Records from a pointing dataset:
________

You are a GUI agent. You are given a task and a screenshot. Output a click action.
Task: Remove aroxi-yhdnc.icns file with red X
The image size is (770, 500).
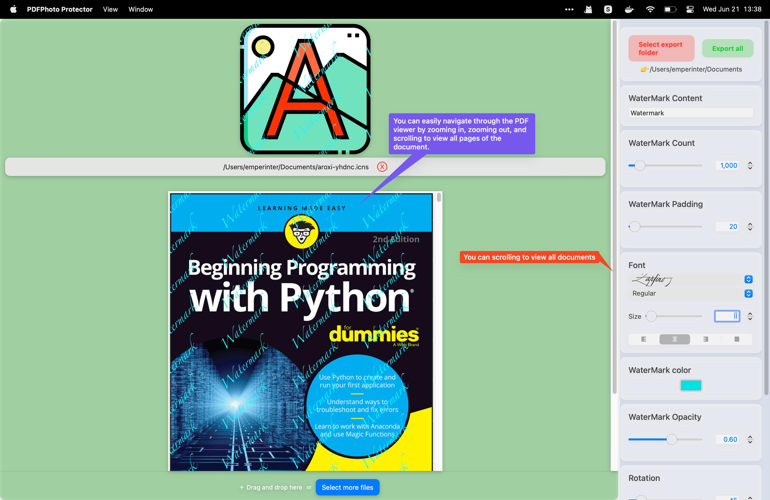coord(382,167)
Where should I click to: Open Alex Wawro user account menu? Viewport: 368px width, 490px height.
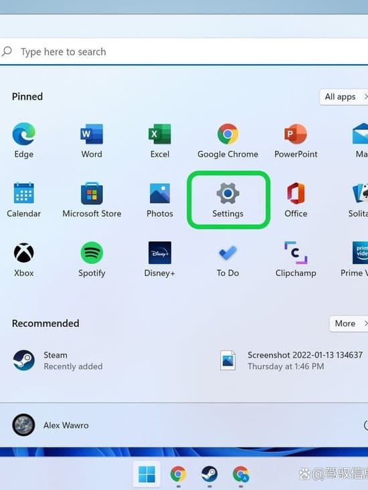[x=50, y=425]
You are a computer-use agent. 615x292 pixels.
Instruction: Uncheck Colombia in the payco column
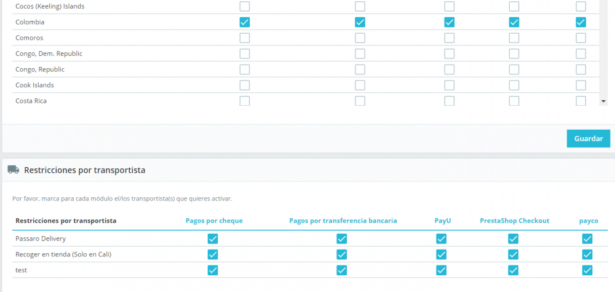[x=581, y=22]
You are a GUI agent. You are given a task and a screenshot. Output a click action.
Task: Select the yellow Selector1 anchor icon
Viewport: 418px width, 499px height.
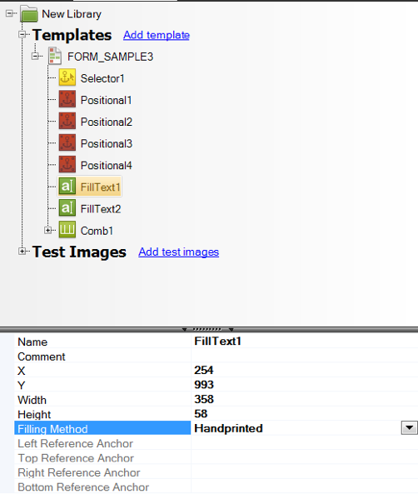coord(67,77)
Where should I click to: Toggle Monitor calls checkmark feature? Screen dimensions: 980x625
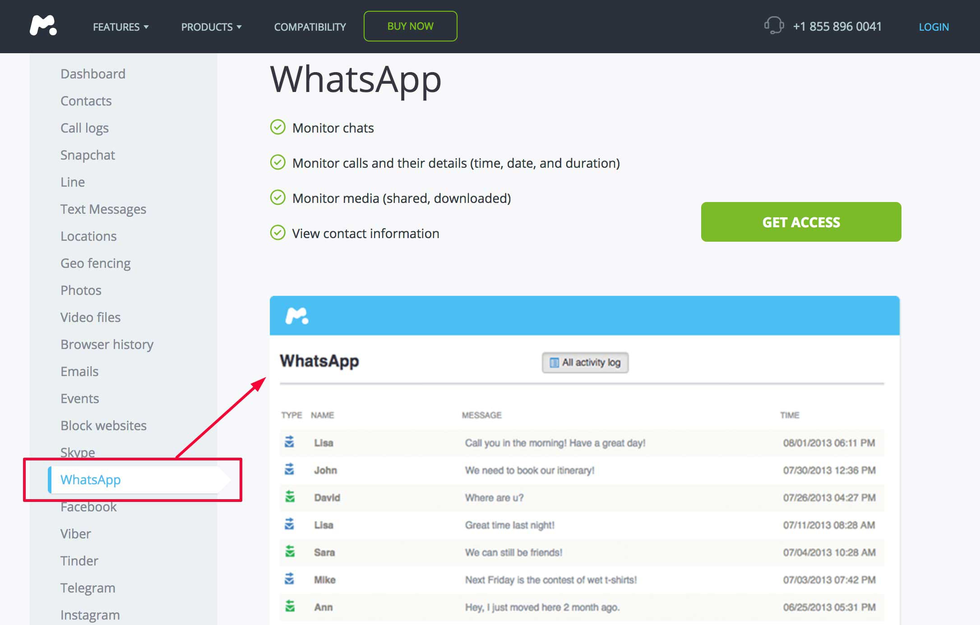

________

Instruction:
Reproduce the records from the first line through the line containing "[x=50, y=425]", swapping "screenshot" for "screen capture" and keeping everything else the same. Leave the pictures out of your answer.

Correct result:
You are a GUI agent. You are given a task and a screen capture. Output a click action.
Task: Remove aroxi-yhdnc.icns file with red X
The image size is (770, 500).
coord(382,167)
Where should I click to: Open Alex Wawro user account menu? Viewport: 368px width, 490px height.
[x=50, y=425]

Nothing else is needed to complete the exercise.